What the task asks: Could you reproduce only the part of the material that opens with the line containing "Where should I" and closes with the line containing "tap(363, 9)", both lines included, with the requests and everything else left intact and every coordinate in the answers offset by 5?

Task input:
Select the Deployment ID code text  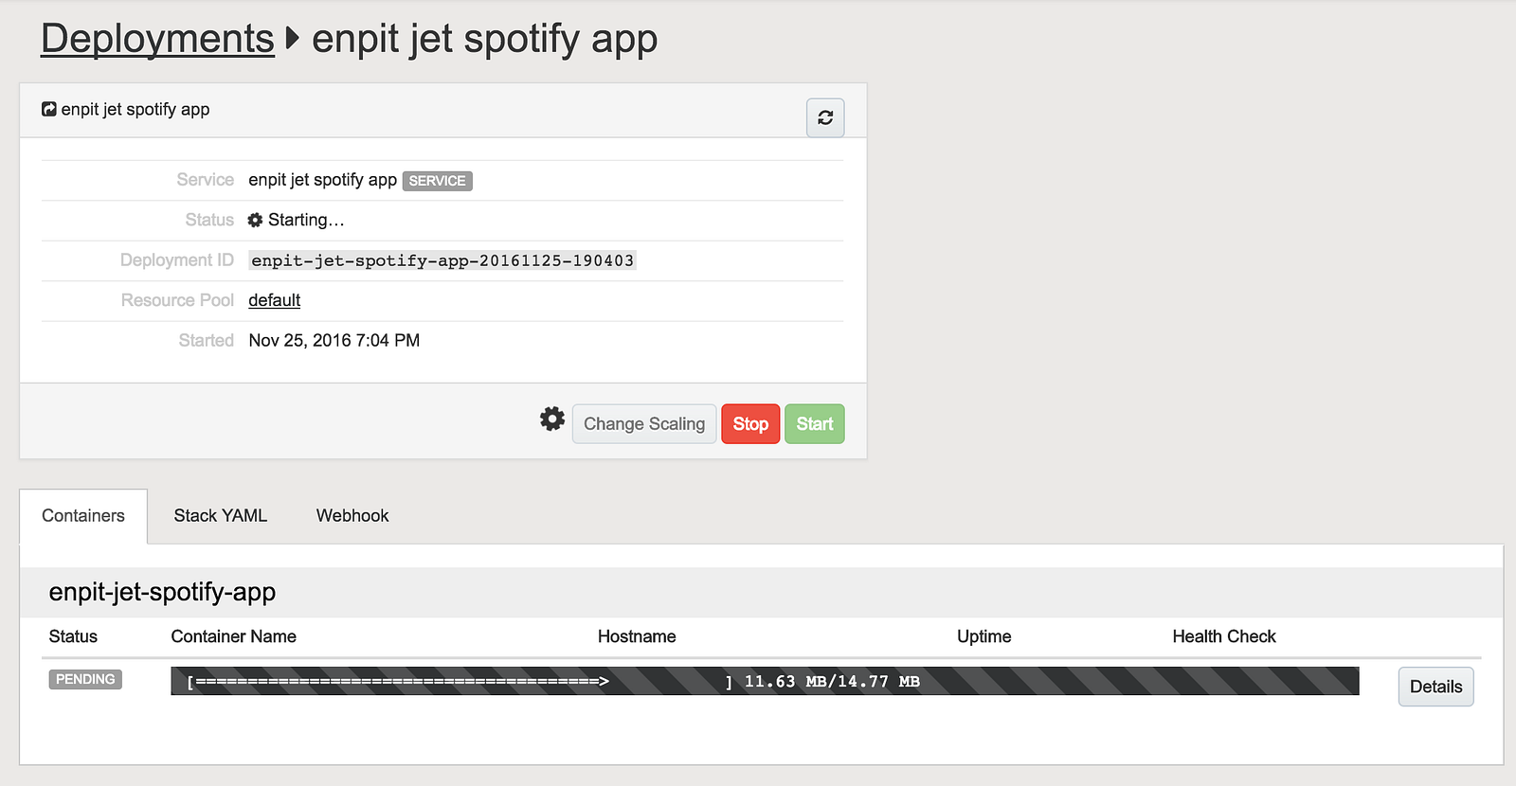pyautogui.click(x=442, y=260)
* * *
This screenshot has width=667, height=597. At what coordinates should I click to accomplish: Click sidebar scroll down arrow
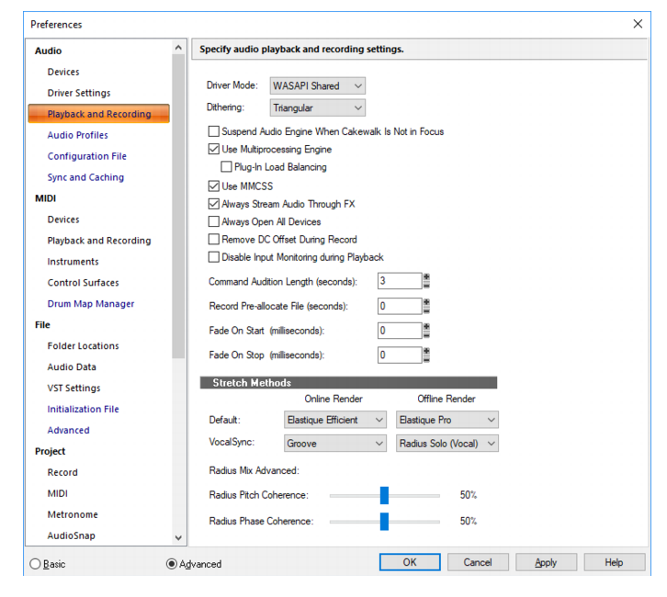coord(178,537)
...
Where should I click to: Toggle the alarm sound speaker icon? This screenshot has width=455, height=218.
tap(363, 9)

Output of the exercise:
Where should I click to: Toggle the alarm sound speaker icon? This screenshot has width=455, height=218.
tap(368, 14)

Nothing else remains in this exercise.